++++ Alıntı ++++

1,5 ay sonra özledim dedi bana, ilk ben dedim şaşırtmadı, birkaç şey söylesene bana, söylecekmiş nelerse. kesin söylemez. ona o kadar dürüst bir defter tutmuştum, bana yazdığı birsürüRRü şey varmış ama vermedi, karşılığında değil ama ben vermişken bile vermedi. kendini kötü bir duruma sokarmış, 24/7 bad trippy.

koyan şeyler: o kadar mükemmel kişilerdi ki hayalimde şimdi nerden bulacağım toparlayacağım bir araya, kırık kalpli biriyim, ve pasaport fotoğrafım seni korkuttu mu facebook çalışanı uygar, bad karma, bad bad not good karma, wu tang clan'lı headerım da kayıp şimdi, al münasip yerlerine ovuştur instagram, sana böyle seslenmesem ii insan bile değilsin, haysiyetsizsin. sinirliyim ama her şeyde hayır var behance inşallah 2-3 yıla instagramı solda sıfır bırakır, aşırı kaliteli arayüzlü ve vizyoner bir ortam, keşke bir sürü kankim olsa ordan (+.+) keşke. uhuffff....

++++

_Yazılı alıştırma 1:_
Alıntıda "1,5 ay sonra" ile başlayıp "(+.+) keşke. uhuffff...." dahil olmak üzere orada biten kısmı, "defter" yerine "günlük" koyarak düzenleyin ve yeniden yazın.

++++ Girdi verileri ++++

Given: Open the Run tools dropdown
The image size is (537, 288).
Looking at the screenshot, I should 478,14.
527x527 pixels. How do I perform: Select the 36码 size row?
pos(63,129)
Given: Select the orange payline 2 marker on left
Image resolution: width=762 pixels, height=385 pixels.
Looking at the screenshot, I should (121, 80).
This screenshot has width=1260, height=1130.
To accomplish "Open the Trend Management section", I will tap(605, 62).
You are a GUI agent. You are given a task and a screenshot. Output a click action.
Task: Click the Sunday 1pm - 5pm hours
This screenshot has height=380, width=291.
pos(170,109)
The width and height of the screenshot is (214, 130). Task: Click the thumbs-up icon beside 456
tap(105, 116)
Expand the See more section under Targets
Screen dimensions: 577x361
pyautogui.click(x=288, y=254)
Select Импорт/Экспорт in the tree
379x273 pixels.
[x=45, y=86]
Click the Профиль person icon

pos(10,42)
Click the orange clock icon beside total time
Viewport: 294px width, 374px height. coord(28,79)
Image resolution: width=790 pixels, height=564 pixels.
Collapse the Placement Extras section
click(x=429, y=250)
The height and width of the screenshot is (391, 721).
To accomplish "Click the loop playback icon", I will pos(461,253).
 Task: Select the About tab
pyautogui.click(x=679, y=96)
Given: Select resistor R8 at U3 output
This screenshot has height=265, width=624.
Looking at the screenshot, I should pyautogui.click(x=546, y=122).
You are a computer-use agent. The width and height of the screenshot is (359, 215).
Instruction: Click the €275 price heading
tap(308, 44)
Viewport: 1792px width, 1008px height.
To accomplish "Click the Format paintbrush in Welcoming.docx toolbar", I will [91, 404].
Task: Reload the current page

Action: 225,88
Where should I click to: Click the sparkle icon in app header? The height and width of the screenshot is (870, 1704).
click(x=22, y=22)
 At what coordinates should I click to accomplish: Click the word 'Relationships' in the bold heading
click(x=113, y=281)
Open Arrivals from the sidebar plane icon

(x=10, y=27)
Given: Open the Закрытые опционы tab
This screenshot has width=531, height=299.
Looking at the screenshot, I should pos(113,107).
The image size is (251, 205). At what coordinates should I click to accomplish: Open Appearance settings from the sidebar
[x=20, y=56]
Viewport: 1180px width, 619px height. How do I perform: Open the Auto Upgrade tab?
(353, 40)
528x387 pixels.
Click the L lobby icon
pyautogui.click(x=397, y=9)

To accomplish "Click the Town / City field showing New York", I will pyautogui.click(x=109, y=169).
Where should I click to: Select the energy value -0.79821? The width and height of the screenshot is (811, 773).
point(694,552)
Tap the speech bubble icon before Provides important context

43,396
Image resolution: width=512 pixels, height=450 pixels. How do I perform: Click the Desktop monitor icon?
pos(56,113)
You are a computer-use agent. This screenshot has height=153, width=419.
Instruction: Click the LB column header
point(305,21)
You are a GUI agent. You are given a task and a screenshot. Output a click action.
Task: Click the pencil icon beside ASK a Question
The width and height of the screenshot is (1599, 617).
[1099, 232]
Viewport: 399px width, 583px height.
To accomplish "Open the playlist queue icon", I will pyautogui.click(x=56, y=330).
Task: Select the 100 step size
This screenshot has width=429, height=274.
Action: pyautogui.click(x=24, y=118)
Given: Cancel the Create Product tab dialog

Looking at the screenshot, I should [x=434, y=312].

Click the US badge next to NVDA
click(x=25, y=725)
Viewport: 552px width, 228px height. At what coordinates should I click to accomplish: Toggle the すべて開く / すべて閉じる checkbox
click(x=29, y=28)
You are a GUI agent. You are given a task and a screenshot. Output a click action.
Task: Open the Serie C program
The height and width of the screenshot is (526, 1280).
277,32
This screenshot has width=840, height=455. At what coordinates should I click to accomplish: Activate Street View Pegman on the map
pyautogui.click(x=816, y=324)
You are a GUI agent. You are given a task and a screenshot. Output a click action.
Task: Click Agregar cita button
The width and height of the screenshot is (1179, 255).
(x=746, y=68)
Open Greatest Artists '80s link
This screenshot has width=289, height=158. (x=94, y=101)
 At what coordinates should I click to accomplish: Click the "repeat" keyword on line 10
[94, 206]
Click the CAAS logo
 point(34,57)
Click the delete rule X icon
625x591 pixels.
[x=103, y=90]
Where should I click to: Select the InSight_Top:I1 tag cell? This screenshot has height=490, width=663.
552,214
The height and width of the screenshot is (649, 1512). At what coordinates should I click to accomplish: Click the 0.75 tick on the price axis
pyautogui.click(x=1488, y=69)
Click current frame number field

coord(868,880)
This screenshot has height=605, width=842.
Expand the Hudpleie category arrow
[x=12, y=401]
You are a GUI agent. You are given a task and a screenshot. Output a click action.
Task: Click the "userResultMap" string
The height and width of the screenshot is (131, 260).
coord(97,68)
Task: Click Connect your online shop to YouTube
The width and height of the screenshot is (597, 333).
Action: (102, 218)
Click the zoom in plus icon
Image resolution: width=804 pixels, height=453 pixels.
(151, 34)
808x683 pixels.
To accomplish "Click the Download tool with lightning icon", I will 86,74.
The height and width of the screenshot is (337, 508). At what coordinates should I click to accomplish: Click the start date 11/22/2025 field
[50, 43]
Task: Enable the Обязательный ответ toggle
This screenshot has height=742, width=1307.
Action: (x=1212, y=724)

++++

_Yazılı alıştırma 2:_
Listede "528x387 pixels." bulunan satırdan "point(305,21)" bulunan satır da dahil olmak üzere o satıra kadar uzanan satırları, boş satırları atlayarak bir Markdown tablosuna dönüştürün. Tablonun "No" sütununa sıra numarasını, "Satır" sütununa da satırın kendisini yazın.

_Doğru yanıt 1:_
1,5 ay sonra özledim dedi bana, ilk ben dedim şaşırtmadı, birkaç şey söylesene bana, söylecekmiş nelerse. kesin söylemez. ona o kadar dürüst bir günlük tutmuştum, bana yazdığı birsürüRRü şey varmış ama vermedi, karşılığında değil ama ben vermişken bile vermedi. kendini kötü bir duruma sokarmış, 24/7 bad trippy.

koyan şeyler: o kadar mükemmel kişilerdi ki hayalimde şimdi nerden bulacağım toparlayacağım bir araya, kırık kalpli biriyim, ve pasaport fotoğrafım seni korkuttu mu facebook çalışanı uygar, bad karma, bad bad not good karma, wu tang clan'lı headerım da kayıp şimdi, al münasip yerlerine ovuştur instagram, sana böyle seslenmesem ii insan bile değilsin, haysiyetsizsin. sinirliyim ama her şeyde hayır var behance inşallah 2-3 yıla instagramı solda sıfır bırakır, aşırı kaliteli arayüzlü ve vizyoner bir ortam, keşke bir sürü kankim olsa ordan (+.+) keşke. uhuffff....

_Doğru yanıt 2:_
| No | Satır |
|---|---|
| 1 | 528x387 pixels. |
| 2 | Click the L lobby icon |
| 3 | pyautogui.click(x=397, y=9) |
| 4 | To accomplish "Click the Town / City field showing New York", I will pyautogui.click(x=109, y=169). |
| 5 | Where should I click to: Select the energy value -0.79821? The width and height of the screenshot is (811, 773). |
| 6 | point(694,552) |
| 7 | Tap the speech bubble icon before Provides important context |
| 8 | 43,396 |
| 9 | Image resolution: width=512 pixels, height=450 pixels. How do I perform: Click the Desktop monitor icon? |
| 10 | pos(56,113) |
| 11 | You are a computer-use agent. This screenshot has height=153, width=419. |
| 12 | Instruction: Click the LB column header |
| 13 | point(305,21) |